EXERCISE DIRECTIONS:
Pictures are not part of the answer. Write out exactly the lines from the one containing "You are a computer-use" through the end of the material below.

ENTRIES SUPPLIED:
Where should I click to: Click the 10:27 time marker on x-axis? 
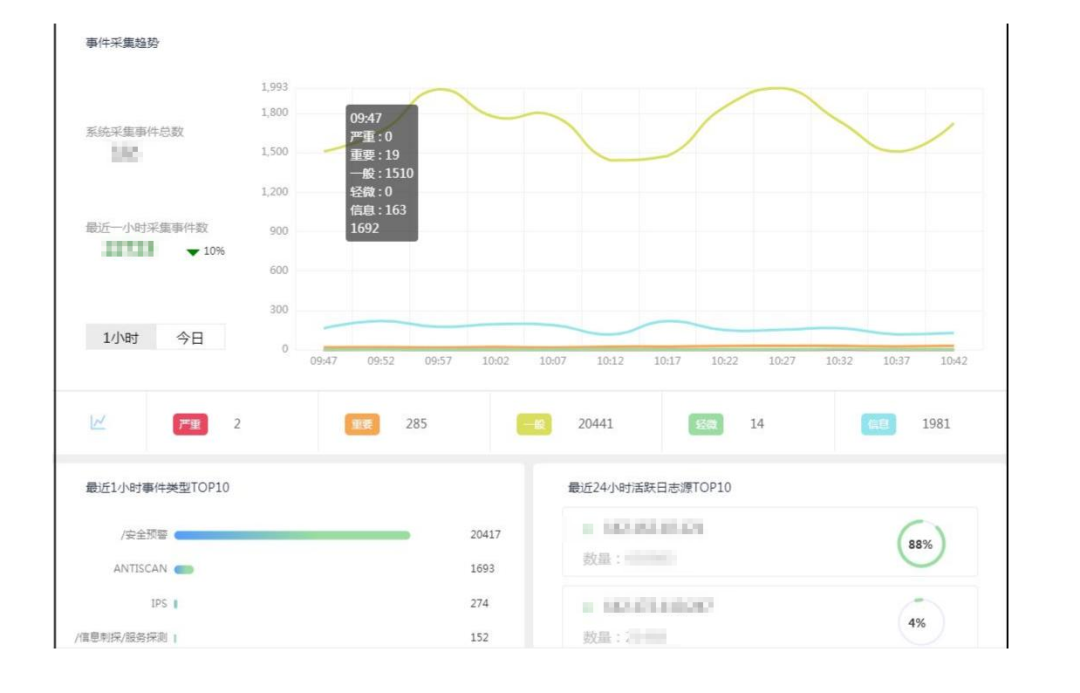click(782, 361)
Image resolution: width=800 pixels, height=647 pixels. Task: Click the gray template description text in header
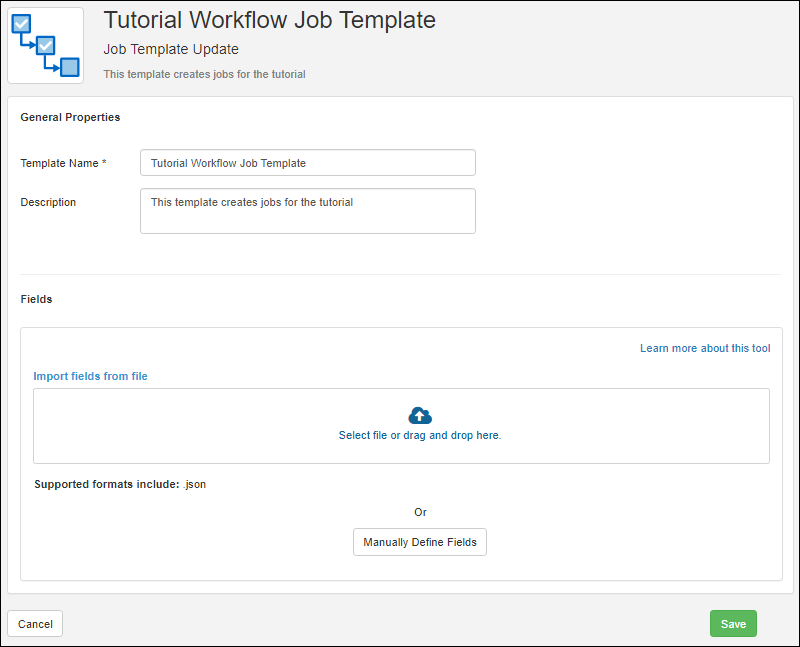coord(204,74)
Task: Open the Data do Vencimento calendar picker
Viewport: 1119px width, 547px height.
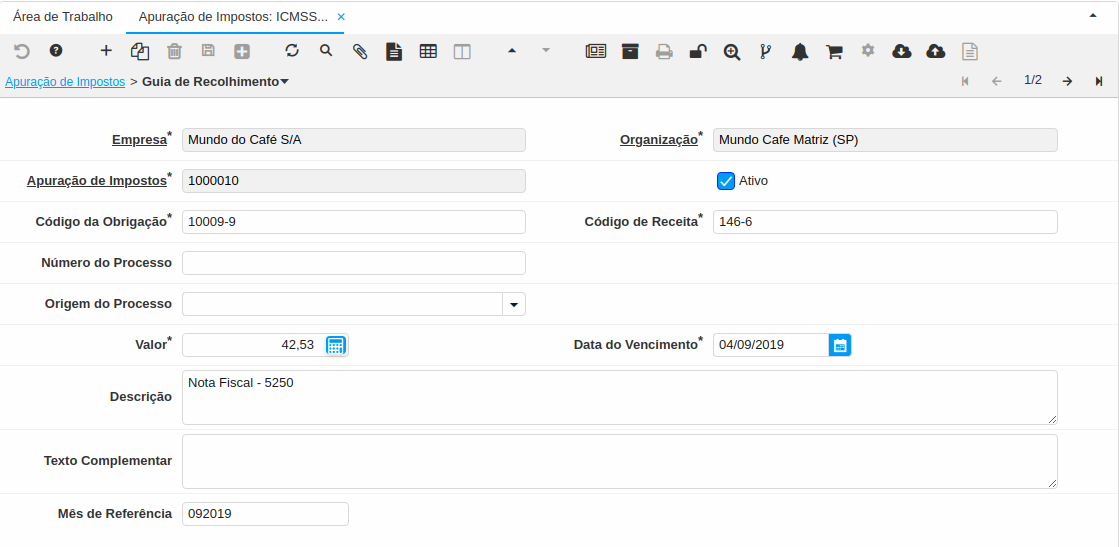Action: tap(840, 345)
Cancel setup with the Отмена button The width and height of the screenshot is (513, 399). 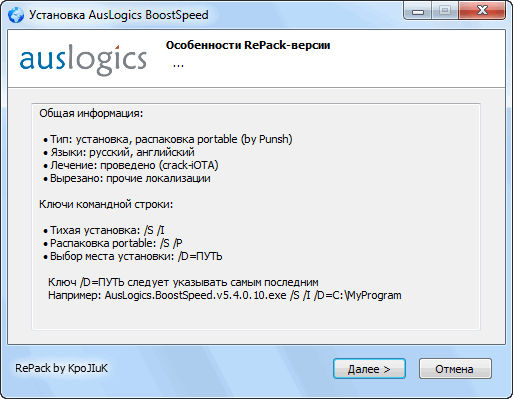[455, 369]
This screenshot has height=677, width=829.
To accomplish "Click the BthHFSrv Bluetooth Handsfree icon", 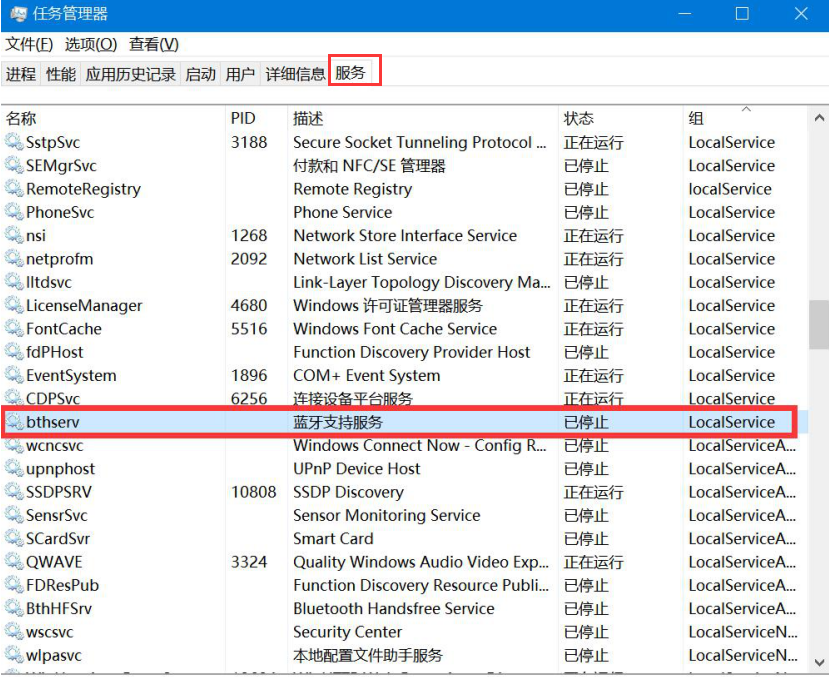I will 12,608.
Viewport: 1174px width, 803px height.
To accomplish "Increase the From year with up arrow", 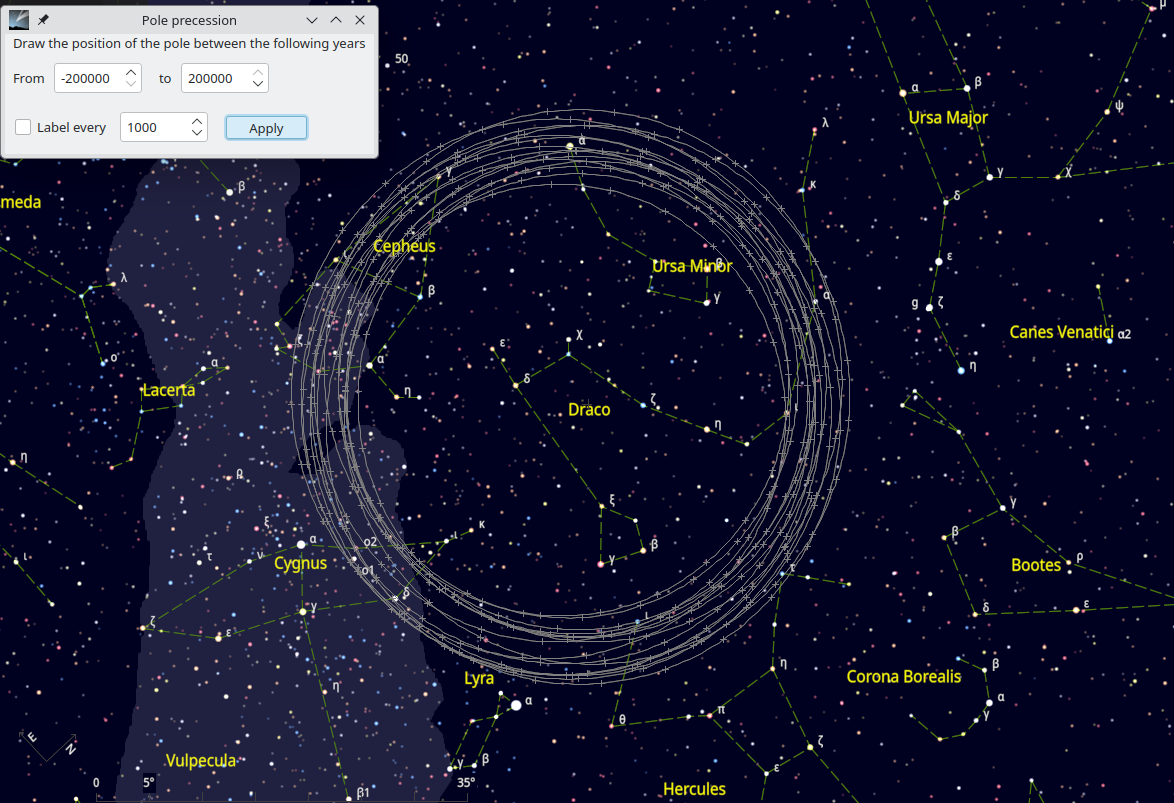I will (x=132, y=72).
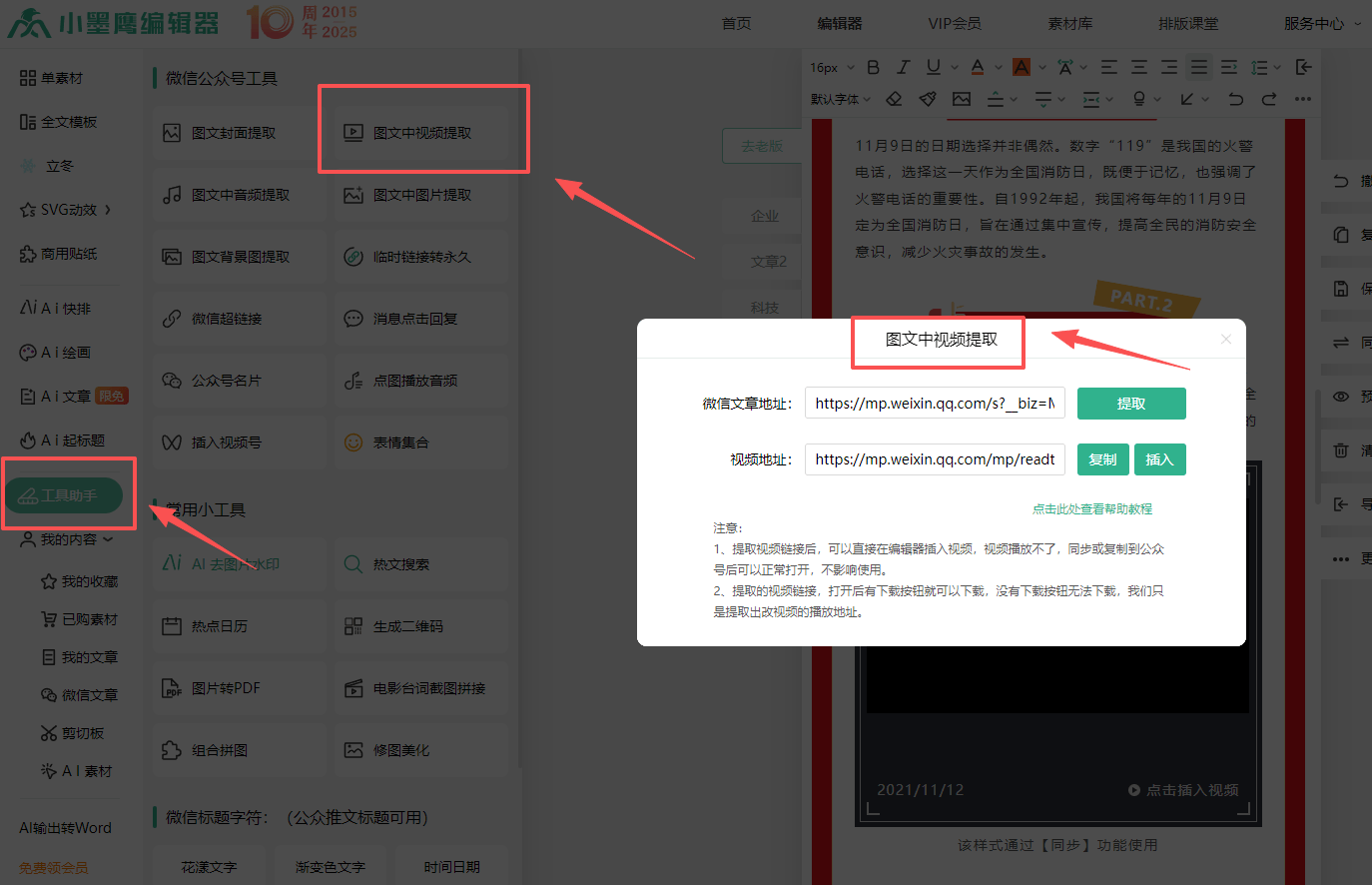Toggle italic formatting
This screenshot has width=1372, height=885.
[903, 67]
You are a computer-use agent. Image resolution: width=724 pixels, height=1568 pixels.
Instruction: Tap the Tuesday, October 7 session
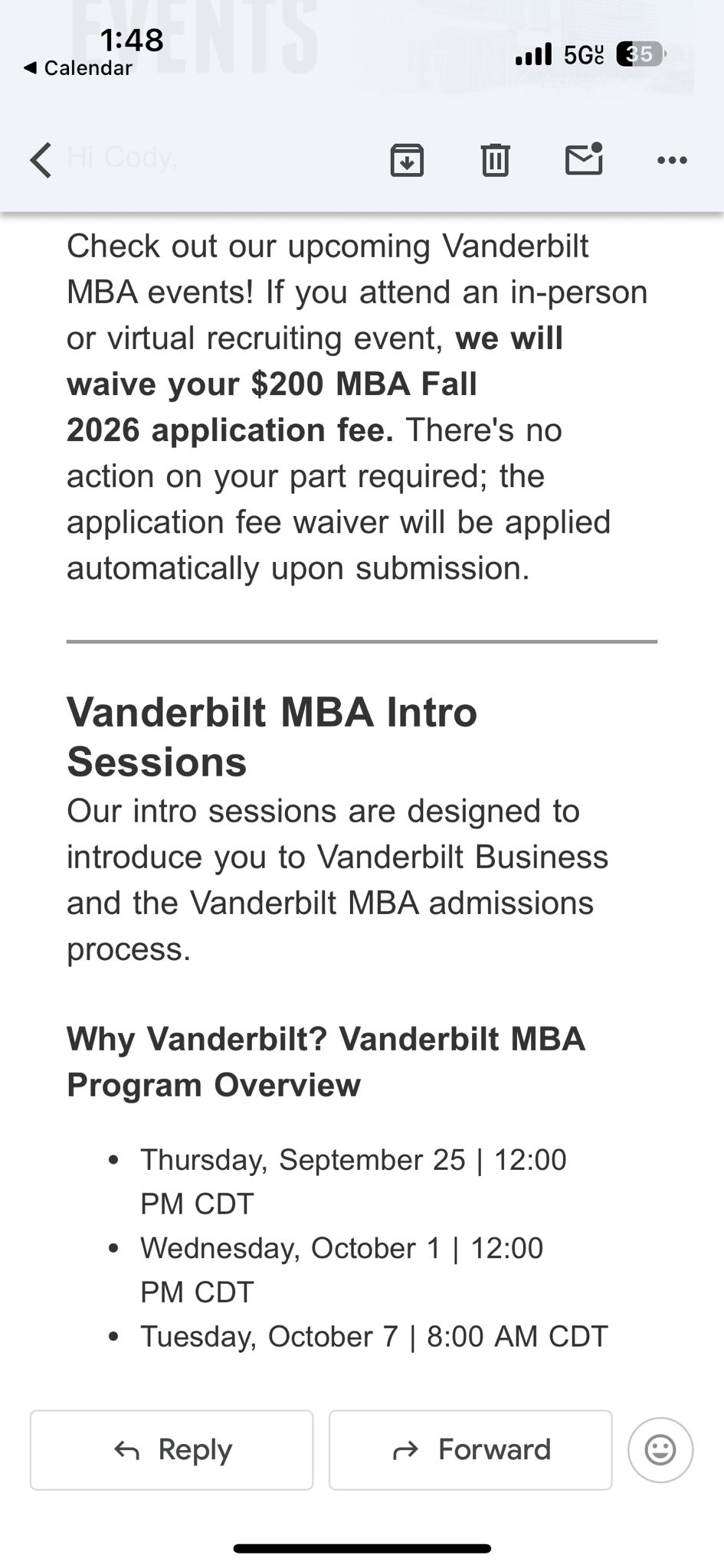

WRITTEN ANSWER:
You are a computer-use agent. Image resolution: width=724 pixels, height=1568 pixels.
Instruction: Tap the Tuesday, October 7 session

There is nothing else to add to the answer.